What needs to be done: Please convert only the entries from the line containing "This screenshot has width=1568, height=546." down through the line containing "(x=450, y=361)", both included, into a numbered list, skipping any blank lines.

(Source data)

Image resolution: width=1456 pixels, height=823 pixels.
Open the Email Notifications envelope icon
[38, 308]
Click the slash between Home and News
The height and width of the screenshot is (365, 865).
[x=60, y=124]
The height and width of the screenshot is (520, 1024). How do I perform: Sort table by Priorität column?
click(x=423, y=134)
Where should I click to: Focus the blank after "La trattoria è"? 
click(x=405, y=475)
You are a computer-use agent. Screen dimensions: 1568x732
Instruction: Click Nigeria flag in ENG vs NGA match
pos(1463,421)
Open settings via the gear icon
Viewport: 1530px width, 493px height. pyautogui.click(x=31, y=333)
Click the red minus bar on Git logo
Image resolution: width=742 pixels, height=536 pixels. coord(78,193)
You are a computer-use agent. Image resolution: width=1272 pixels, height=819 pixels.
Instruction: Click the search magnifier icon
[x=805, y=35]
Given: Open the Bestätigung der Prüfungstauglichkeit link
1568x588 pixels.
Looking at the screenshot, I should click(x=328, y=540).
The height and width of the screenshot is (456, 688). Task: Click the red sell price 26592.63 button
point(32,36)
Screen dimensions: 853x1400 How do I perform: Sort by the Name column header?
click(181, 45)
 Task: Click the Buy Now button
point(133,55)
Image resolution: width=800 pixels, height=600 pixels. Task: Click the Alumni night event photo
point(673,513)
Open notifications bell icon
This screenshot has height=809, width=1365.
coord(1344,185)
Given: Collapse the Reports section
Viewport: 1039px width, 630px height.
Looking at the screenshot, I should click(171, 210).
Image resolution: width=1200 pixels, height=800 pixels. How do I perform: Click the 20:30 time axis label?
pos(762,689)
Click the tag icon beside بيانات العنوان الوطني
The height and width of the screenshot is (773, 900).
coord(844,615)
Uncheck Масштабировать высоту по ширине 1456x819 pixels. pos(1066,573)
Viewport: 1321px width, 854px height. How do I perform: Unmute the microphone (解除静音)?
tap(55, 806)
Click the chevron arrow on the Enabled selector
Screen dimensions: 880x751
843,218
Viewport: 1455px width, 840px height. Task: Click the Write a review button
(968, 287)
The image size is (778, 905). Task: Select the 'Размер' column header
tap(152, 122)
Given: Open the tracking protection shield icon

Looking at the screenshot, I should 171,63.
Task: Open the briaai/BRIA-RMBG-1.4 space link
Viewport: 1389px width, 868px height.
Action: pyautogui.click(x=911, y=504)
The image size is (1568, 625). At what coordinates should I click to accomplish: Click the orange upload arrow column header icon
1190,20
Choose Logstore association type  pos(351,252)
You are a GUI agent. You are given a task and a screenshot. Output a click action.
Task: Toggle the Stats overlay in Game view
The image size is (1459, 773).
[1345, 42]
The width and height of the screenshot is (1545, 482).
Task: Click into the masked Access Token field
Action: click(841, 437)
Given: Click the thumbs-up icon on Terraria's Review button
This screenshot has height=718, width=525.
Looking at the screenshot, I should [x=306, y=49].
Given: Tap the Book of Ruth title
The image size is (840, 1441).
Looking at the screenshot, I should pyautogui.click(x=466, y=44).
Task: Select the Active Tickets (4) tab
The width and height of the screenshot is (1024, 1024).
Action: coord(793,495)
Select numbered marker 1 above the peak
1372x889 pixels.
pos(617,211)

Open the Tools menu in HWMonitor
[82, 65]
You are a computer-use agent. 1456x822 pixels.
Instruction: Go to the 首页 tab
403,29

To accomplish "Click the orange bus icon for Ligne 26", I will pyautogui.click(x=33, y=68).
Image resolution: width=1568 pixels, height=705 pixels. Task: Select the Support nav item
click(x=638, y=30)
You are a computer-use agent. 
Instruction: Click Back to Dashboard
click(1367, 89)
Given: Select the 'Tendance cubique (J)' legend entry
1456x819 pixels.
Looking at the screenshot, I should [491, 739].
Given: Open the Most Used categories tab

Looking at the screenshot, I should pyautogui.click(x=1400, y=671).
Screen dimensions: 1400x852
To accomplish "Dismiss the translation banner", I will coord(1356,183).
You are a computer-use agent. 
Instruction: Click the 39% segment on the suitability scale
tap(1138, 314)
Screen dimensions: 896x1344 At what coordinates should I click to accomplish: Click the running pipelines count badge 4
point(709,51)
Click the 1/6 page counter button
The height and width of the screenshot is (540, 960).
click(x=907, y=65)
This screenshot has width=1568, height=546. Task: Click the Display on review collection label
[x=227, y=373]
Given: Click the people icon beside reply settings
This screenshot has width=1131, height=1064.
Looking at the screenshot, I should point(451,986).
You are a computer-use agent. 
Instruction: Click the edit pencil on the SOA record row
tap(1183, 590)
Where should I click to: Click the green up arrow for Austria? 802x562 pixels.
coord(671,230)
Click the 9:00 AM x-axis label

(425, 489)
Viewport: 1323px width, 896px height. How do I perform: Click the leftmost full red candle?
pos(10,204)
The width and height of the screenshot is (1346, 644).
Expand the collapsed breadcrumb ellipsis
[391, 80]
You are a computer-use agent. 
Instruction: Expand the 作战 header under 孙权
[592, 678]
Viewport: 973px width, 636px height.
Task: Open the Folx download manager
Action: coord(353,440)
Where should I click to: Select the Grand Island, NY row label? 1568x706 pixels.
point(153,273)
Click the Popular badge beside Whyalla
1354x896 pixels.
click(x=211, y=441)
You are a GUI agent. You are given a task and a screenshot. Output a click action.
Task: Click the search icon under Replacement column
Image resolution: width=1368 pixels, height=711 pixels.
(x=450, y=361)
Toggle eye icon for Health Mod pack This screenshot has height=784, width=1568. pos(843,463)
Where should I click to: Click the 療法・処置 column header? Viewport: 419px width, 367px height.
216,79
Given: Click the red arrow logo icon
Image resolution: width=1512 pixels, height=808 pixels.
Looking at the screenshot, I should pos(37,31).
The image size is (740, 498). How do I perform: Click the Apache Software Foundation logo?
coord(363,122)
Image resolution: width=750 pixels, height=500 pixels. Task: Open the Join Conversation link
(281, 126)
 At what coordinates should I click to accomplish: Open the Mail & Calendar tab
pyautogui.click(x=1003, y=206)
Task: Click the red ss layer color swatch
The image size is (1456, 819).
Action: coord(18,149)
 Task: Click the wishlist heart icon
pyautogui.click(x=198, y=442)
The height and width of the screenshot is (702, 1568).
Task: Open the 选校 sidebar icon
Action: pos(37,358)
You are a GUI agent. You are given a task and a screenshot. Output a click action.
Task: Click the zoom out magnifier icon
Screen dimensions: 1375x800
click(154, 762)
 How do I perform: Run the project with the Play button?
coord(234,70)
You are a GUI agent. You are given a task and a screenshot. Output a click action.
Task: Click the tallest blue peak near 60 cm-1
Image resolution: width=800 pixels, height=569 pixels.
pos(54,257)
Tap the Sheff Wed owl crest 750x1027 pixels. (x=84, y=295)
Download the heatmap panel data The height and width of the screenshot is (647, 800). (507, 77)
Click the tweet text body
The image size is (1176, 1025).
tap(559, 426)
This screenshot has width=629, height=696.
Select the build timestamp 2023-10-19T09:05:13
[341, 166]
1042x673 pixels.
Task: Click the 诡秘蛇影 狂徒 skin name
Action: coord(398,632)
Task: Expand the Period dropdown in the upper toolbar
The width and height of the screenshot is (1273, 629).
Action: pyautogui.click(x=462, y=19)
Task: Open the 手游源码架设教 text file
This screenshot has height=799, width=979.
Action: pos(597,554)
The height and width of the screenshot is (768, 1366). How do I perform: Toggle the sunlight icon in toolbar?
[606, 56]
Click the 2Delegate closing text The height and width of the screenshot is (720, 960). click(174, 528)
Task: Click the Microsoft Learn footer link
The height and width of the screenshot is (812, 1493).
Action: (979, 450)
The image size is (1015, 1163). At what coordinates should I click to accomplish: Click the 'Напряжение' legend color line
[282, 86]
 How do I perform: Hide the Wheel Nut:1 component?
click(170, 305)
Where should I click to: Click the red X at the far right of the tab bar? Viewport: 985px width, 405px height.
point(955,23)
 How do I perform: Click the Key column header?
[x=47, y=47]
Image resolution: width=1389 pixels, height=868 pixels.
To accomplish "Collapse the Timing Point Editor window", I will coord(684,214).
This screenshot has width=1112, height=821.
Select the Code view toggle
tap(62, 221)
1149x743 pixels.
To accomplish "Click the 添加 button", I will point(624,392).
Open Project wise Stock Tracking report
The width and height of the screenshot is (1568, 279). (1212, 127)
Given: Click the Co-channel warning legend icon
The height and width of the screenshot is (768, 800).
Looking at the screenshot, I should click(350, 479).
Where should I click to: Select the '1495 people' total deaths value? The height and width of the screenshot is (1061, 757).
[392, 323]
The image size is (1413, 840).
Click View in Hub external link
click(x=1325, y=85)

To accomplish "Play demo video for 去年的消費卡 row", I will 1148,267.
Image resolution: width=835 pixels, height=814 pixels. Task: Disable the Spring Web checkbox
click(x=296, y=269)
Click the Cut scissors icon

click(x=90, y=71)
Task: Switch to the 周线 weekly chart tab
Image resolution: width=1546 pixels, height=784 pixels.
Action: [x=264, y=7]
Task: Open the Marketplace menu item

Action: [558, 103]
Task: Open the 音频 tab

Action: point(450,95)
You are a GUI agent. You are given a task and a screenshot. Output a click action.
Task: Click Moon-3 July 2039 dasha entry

Correct answer:
1. This screenshot has width=1568, height=546. Task: Click the Display on review collection label
2. [x=227, y=373]
3. Given: Click the people icon beside reply settings
4. This screenshot has width=1131, height=1064.
5. Looking at the screenshot, I should point(451,986).
6. You are a computer-use agent. 
7. Instruction: Click the edit pencil on the SOA record row
8. tap(1183, 590)
9. Where should I click to: Click the green up arrow for Austria? 802x562 pixels.
10. coord(671,230)
11. Click the 9:00 AM x-axis label
12. (425, 489)
13. Viewport: 1323px width, 896px height. How do I perform: Click the leftmost full red candle?
14. pos(10,204)
15. The width and height of the screenshot is (1346, 644).
16. Expand the collapsed breadcrumb ellipsis
17. [391, 80]
18. You are a computer-use agent. 
19. Instruction: Expand the 作战 header under 孙权
20. [592, 678]
21. Viewport: 973px width, 636px height.
22. Task: Open the Folx download manager
23. Action: coord(353,440)
24. Where should I click to: Select the Grand Island, NY row label? 1568x706 pixels.
25. point(153,273)
26. Click the Popular badge beside Whyalla
27. 1354x896 pixels.
28. click(x=211, y=441)
29. You are a GUI agent. You are given a task and a screenshot. Output a click action.
30. Task: Click the search icon under Replacement column
31. Image resolution: width=1368 pixels, height=711 pixels.
32. (x=450, y=361)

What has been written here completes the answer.